Deciphering the Output of Fetal Hematopoietic Stem and Progenitor Cells at Steady State and in Response to Prenatal Inflammation

Hematopoietic stem and progenitor cells (HSPCs)— which include hematopoietic stem cells (HSCs) and multipotent progenitors (MPPs)— give rise to all blood and immune cells across the lifespan. This project aims to investigate how specific subsets of HSCs and MPPs emerging during development contribute to hematopoiesis under steady-state conditions and in response to prenatal inflammation.

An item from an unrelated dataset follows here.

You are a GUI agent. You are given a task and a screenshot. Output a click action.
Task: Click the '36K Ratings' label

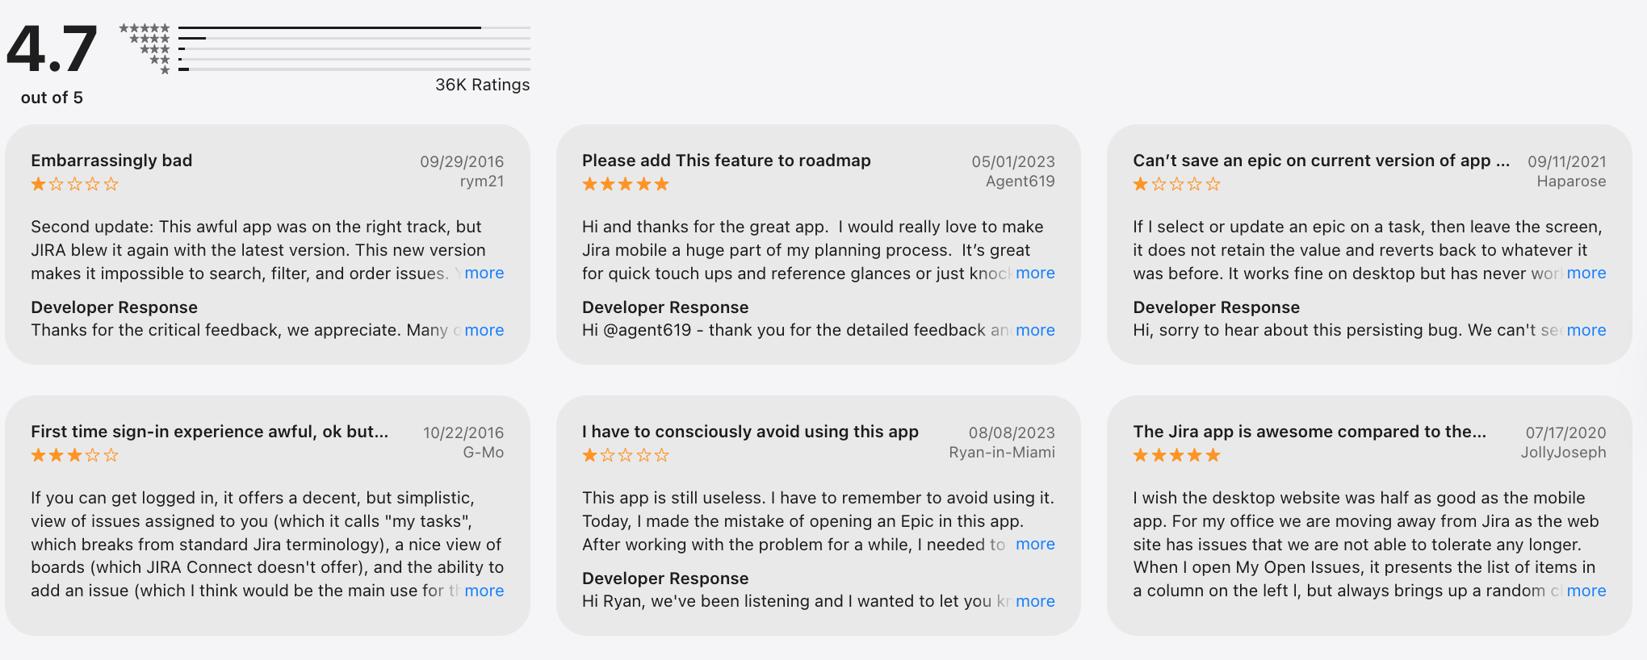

By understanding how each subset contributes to embryonic and postnatal hematopoiesis, we can better elucidate how prenatal inflammation shapes immunity and susceptibility to disease later in life. This project leverages hematopoietic fate-mapping mouse models, transplantation assays, transcriptomics, and postnatal immune challenges to study how prenatal inflammation impacts offspring immunity at the level of fetal HSPCs. Insights gained from this work will provide a deeper understanding of how developmental immune perturbations influence disease susceptibility later in life

Hematopoietic stem cells and multipotent progenitors arise by budding off hemogenic endothelium and subsequently populating the fetal liver and bone marrow. Many peripheral blood cells types are generated during fetal and adult stages (shown on the right). Our interest is to determine how this adult blood cell profile is altered by fetal inflammation.